I hate this right now. It’s not a stream. I need a topic. Something that I care about. Why is it so hard to think of things when you want to think of them? I don’t know what happened to my brain, it doesn’t always work how I think it should.
Novelty. I think that’s an interesting thing for me right now. I’m such a beast in the beginning. Eat life like a grilled cheese sandwich. And then I fade. Because it gets boring and my learning curve is fast. But also because I’m missing the point of everything. This is changing though. 10,000 hours.
Consequences. That’s another thing I thought of and then forgot but now I remembered. That makes me happy but more relieved, like ok my brain isn’t completely fucking useless right now.
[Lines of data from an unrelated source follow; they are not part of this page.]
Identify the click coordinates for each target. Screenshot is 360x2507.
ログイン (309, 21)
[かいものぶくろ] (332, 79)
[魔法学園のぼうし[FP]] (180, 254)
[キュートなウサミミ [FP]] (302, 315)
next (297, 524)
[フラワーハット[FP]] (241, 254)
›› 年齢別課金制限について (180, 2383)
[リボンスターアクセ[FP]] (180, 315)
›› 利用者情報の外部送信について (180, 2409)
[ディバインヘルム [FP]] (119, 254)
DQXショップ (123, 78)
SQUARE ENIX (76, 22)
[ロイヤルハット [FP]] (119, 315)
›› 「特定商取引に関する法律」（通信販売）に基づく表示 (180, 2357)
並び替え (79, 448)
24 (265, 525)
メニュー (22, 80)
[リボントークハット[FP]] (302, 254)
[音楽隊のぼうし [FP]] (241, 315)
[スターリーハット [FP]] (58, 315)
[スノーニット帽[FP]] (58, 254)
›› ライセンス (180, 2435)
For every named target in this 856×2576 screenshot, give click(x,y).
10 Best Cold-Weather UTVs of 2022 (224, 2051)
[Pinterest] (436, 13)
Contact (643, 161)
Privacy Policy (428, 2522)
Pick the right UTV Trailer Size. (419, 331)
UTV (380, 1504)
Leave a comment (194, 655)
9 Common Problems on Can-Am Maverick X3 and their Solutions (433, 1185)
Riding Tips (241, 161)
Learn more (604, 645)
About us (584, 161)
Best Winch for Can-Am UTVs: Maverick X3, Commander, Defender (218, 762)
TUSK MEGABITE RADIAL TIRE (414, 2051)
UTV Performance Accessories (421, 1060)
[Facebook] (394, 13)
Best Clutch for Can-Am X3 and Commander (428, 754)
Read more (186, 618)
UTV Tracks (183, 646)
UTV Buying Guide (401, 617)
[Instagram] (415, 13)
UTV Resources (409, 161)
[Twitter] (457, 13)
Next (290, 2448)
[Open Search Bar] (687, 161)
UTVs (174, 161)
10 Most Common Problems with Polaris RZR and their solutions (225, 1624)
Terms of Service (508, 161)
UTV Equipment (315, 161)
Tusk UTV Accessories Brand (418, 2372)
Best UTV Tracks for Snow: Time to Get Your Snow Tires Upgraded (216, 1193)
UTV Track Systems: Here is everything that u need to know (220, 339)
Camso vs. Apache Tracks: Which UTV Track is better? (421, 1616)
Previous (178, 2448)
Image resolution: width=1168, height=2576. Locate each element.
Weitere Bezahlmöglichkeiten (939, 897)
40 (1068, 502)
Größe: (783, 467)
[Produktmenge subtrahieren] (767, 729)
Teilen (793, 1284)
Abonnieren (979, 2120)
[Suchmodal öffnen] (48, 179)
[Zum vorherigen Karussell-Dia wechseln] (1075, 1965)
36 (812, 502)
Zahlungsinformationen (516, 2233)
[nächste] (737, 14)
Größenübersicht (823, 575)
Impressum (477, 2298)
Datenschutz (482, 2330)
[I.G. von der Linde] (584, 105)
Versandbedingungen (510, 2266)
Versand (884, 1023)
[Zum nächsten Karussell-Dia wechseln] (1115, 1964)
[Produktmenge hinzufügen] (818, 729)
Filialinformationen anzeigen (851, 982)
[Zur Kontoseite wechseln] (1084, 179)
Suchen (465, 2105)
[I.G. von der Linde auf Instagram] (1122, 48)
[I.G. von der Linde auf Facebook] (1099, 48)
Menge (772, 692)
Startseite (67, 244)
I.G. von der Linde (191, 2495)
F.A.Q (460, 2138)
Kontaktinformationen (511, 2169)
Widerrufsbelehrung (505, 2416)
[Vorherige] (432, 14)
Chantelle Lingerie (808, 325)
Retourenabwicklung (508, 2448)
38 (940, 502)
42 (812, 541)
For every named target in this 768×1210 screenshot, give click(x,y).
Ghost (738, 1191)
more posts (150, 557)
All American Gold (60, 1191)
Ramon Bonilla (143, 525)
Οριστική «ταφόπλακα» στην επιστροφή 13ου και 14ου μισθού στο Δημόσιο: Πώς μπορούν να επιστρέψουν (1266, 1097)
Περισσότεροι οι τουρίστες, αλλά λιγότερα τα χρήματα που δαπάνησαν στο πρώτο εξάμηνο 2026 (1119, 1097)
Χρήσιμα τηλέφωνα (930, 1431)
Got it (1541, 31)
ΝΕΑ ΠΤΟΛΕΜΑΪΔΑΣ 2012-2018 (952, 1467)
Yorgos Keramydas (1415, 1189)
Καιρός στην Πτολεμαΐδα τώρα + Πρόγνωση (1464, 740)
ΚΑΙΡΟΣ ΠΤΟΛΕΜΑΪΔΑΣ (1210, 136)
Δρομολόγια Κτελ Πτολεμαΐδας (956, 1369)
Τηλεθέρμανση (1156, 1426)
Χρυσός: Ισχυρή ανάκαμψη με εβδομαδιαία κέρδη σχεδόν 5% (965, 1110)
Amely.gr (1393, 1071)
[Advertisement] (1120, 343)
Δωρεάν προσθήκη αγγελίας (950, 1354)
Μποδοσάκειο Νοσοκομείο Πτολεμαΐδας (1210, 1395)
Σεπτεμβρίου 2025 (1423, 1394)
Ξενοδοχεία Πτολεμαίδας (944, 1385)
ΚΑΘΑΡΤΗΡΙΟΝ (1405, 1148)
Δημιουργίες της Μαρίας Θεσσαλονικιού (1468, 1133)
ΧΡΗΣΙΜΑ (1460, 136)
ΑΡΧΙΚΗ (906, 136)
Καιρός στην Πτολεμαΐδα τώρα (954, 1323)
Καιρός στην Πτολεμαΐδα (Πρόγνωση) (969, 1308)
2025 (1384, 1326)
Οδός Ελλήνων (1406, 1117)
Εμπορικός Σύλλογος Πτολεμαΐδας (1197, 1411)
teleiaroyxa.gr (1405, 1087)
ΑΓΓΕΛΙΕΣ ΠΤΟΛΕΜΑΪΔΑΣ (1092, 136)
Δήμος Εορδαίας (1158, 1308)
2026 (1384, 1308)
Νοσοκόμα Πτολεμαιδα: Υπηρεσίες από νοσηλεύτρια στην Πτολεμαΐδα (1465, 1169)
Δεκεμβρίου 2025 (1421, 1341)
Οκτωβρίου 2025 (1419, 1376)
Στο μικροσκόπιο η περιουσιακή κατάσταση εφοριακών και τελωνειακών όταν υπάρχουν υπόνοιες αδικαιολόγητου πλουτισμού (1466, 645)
In the moment one thing seems like a good idea, especially if no one else will know, and then later, one day, one month, one year, a lifetime even, it comes back. And it’s so easy to think I can outsmart consequences, that I can behave one way here and another way there and it’s fine because I have some excuse but when the same lessons keep showing up I have to make a choice. And it’s a hard choice because fixing them requires real work. The type of work that I can’t post about immediately on facebook and feel gratified. It’s the long game. Little pieces here and there that no one could notice, like a child getting taller, and then my uncle from across the US finally sees me three years later and he thinks I’m a fucking giant. Who’s watching anyway?
The long game. Real shit. It’s where everything is pushing me, the next step I suppose. I could stop now and stop here and I could impress a lot of people I’m sure but the long game is waiting for me to lace up and nut up and get to work. Are you with me? 380 days I’ve been writing in my journal every day, all day. Of those words, maybe 200,000 in total, I will use maybe a few or maybe 10,000 or maybe I’ll turn the whole project into a book or blog project but I cannot put a value on the result of such focused introspection. I’m a different person today than I was a year ago. In fact, exponentially different and I know it’s because of the journal. It made me live a more interesting life, it made me look at my behavior objectively, and it forced me to see the gaping holes in my attitude. What a fucking slap in the face when you measure yourself on actions instead of words.
So do something about it, I told myself. Fuck you, I am, I replied.
This is 1,000 words already. It took me sometime to get to anything good. Question is, do I go back and delete the beginning because it’s like baby puke? Or do I leave it because it’s honest and this whole thing is about progression and the actual work required to do things.
I want to make a statement. I want to prove that if I approach anything with consistency then it (I) will become accepted and maybe even appreciated.